帽子を取り、頭を下げる。隣で同じ動作をしている「同僚」のドレッドヘアがばさり、と空中に翻るのを目の端に捕らえながら、レンは心の中で深々とため息をついた。
「いつもごくろうさま。また頼むわね」
人懐こい笑顔を向けてくる受付嬢に愛想笑いで答え、きびすを返す。自動ドアを潜り抜け、駐車場に泊めてあるエアカーまで戻ったところで、いきなり背中をばん、と叩かれた。
「ぅわっ」
「なに辛気臭い顔してるのさ。そんなに疲れた?」
陽気に笑う彼女は、つい数日前に知り合ったばかりの同僚だ。アルバイト仲間といった方が正しいだろうか。この仕事に就いてまだ一月だというが、オレンジ色の作業着姿が実に板についている。
「いえ、そういうわけじゃ……」
同じ作業着を着ていても、レンの場合はどうにも塗装工(見習い)にしか見えない。そんなレンの顔を覗き込んで、彼女はうんうん、と頷いてみせた。
「大変だねえ、勤労学生っていうのも」
「いやあ」
曖昧に笑ってみせるレン。そう、表向きの理由は学費を稼ぐためのアルバイトなのだ。なにしろ運送業は時給がいい。しかもこの『バンブー急便』は今時珍しい日給制で、日銭を稼ぐにはもってこいだった。

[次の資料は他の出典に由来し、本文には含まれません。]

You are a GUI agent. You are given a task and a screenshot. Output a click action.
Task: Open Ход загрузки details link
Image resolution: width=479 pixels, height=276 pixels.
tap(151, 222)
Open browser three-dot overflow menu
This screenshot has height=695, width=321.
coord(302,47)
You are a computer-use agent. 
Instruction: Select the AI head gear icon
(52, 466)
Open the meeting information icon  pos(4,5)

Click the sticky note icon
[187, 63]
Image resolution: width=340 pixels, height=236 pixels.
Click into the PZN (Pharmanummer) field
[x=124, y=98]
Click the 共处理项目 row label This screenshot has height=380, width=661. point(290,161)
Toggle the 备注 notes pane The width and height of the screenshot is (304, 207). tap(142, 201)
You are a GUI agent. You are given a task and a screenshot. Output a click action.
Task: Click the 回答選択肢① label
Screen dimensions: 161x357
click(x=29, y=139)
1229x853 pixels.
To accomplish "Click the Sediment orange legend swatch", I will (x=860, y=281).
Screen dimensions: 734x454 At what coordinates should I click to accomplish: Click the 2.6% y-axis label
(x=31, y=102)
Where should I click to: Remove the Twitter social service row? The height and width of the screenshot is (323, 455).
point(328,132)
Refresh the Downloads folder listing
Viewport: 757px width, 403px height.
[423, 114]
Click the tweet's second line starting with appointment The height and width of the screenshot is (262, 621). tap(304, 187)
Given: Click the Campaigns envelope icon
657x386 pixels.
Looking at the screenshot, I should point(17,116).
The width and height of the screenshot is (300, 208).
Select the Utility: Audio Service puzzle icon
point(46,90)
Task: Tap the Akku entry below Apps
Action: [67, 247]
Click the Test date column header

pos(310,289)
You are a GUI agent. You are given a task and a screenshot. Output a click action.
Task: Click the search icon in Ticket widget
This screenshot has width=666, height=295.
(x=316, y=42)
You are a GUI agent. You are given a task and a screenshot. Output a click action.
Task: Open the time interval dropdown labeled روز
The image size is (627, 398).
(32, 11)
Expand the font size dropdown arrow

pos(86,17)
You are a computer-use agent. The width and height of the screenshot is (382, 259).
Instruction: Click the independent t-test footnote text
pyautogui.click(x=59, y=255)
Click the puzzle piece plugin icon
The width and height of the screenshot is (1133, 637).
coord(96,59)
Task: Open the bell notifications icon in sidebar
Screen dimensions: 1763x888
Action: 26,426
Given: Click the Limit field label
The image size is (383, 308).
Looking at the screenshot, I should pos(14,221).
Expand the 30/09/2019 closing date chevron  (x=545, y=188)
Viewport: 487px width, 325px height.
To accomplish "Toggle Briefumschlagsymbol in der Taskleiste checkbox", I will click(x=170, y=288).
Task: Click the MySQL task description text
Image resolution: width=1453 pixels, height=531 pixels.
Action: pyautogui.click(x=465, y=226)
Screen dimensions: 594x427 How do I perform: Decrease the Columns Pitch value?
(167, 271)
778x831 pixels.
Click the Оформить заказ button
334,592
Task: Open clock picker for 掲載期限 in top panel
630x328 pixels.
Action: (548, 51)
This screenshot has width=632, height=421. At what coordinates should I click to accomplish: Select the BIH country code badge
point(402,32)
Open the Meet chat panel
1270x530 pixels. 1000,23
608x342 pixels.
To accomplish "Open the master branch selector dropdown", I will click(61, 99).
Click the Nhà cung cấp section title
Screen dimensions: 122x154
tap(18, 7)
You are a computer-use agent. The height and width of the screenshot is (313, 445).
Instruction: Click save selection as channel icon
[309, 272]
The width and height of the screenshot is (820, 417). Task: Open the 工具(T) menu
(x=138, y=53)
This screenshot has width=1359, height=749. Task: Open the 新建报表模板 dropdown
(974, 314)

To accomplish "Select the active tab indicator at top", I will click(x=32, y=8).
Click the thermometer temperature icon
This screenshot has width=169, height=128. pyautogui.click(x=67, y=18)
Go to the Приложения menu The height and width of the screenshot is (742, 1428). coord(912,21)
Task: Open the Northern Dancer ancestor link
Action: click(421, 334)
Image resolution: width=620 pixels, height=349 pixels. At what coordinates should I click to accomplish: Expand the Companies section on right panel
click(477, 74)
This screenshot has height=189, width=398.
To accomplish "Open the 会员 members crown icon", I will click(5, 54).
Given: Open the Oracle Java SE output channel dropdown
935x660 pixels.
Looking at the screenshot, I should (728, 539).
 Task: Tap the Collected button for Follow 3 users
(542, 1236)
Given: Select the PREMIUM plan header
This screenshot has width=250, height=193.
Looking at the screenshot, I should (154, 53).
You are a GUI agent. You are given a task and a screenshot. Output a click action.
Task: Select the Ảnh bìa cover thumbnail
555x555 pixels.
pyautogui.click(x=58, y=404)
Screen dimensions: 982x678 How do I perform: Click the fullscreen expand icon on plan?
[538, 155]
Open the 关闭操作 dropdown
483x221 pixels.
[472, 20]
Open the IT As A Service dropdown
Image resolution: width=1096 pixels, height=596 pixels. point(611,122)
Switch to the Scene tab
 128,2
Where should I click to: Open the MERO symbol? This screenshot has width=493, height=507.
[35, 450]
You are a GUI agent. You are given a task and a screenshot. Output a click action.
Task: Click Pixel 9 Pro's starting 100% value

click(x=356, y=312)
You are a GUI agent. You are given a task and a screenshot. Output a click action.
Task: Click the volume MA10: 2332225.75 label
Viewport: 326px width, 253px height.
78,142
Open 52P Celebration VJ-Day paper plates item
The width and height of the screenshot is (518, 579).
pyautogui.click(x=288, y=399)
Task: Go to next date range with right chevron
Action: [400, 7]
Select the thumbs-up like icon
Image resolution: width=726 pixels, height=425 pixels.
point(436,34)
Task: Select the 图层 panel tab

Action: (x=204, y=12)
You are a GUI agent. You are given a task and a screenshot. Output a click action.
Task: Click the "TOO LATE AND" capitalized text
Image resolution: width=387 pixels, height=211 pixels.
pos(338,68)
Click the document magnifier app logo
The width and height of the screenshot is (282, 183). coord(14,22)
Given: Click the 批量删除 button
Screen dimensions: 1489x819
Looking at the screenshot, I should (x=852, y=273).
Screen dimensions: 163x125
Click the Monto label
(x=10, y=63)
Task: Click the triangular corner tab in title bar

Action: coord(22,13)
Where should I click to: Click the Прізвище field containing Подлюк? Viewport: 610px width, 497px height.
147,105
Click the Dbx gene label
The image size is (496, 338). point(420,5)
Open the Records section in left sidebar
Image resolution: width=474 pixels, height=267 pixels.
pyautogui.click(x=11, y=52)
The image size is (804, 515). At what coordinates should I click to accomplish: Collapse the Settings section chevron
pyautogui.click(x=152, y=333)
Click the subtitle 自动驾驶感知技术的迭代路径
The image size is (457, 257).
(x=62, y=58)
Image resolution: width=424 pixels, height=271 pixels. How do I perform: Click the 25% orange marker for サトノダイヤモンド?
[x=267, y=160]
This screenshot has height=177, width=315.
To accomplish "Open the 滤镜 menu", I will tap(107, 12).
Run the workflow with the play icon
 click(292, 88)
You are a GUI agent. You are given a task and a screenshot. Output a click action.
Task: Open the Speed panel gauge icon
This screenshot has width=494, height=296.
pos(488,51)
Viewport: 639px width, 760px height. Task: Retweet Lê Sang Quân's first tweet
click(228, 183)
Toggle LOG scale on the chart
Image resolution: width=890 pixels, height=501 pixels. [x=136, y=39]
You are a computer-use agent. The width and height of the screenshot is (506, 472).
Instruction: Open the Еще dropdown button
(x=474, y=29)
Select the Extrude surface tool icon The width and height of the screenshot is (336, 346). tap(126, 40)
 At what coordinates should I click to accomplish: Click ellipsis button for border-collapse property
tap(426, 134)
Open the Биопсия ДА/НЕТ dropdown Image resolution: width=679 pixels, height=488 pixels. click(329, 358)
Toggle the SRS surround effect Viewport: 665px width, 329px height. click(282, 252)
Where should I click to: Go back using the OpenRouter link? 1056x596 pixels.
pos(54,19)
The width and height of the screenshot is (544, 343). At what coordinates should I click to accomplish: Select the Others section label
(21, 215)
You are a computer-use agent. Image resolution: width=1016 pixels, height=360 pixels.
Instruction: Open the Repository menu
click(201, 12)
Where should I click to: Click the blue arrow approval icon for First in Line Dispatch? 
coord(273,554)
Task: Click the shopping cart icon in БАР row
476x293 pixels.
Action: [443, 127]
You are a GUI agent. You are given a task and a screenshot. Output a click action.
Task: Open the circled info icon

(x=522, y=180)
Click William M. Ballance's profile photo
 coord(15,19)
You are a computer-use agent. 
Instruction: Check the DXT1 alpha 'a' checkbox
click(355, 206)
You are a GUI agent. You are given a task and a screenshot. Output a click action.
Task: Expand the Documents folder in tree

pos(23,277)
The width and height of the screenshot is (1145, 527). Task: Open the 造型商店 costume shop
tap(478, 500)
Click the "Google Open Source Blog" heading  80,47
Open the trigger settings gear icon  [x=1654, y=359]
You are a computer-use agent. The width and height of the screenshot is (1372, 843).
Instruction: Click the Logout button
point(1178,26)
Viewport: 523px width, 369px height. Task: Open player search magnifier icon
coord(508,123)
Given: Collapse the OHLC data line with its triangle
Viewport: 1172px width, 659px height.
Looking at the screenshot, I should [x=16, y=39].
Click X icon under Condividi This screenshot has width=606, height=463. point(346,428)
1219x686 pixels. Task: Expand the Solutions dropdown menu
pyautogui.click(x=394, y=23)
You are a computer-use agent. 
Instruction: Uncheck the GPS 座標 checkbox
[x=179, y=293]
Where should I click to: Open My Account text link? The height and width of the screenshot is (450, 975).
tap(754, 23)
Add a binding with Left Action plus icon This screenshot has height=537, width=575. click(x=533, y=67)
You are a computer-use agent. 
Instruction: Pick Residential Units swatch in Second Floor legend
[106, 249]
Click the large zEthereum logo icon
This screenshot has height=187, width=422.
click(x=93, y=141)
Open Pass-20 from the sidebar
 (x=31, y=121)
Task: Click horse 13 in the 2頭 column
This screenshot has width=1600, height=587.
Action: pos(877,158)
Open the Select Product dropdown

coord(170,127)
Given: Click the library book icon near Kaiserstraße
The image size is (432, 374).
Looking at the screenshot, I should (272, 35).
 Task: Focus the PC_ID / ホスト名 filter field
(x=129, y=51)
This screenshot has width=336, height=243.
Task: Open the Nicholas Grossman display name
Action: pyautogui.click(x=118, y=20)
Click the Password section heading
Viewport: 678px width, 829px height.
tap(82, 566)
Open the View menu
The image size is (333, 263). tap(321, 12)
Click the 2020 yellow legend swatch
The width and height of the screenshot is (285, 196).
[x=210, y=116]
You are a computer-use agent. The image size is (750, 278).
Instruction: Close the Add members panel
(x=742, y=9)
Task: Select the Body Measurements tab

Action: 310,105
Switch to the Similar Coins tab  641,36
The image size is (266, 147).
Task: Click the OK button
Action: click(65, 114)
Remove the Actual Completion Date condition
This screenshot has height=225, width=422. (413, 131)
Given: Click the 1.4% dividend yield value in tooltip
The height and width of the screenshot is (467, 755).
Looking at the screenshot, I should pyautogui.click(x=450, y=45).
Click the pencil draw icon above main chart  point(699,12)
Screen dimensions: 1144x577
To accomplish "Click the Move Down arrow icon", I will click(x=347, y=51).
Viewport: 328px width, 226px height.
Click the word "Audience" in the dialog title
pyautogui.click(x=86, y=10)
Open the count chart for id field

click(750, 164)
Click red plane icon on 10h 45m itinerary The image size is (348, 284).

「それにしてもさ、あんたの頭なら奨学金もらえたんじゃないのかい? アタシみたいな馬鹿はどう頑張っても無理だけどさあ」
アハハ、と笑う彼女は、竹之内学園高等部に通う現役バリバリの女子高生である。同級生がファーストフード店で愛想笑いを振りまく中、彼女がなぜこんな肉体労働に従事しているのかといえば、
「小型宇宙船のライセンス取るのって物凄い金がかかるからさあ」
なんでも、高校卒業時までに何としても小型宇宙船舶のライセンスを取得したいとのことで、このアルバイトを選んだのも卒業後の就職を考えてのことらしい。何しろ『バンブー急便』の親会社は、単身者の引越しから採掘されたレアメタルの運搬まで何でもこなす大企業『竹之内運送』だからして、今のうちに恩を売っておいて損はないのだそうだ。
(考えてみたら、ここのコロニーで竹之内に繋がってない企業なんてほとんどないんだよなあ)
今更そんなことを考えて、苦笑を漏らすレン。しかし何事にも例外はあるもので、例えば今日の配送先である『ライジングスターカンパニー』は珍しく外部からの参入企業だ。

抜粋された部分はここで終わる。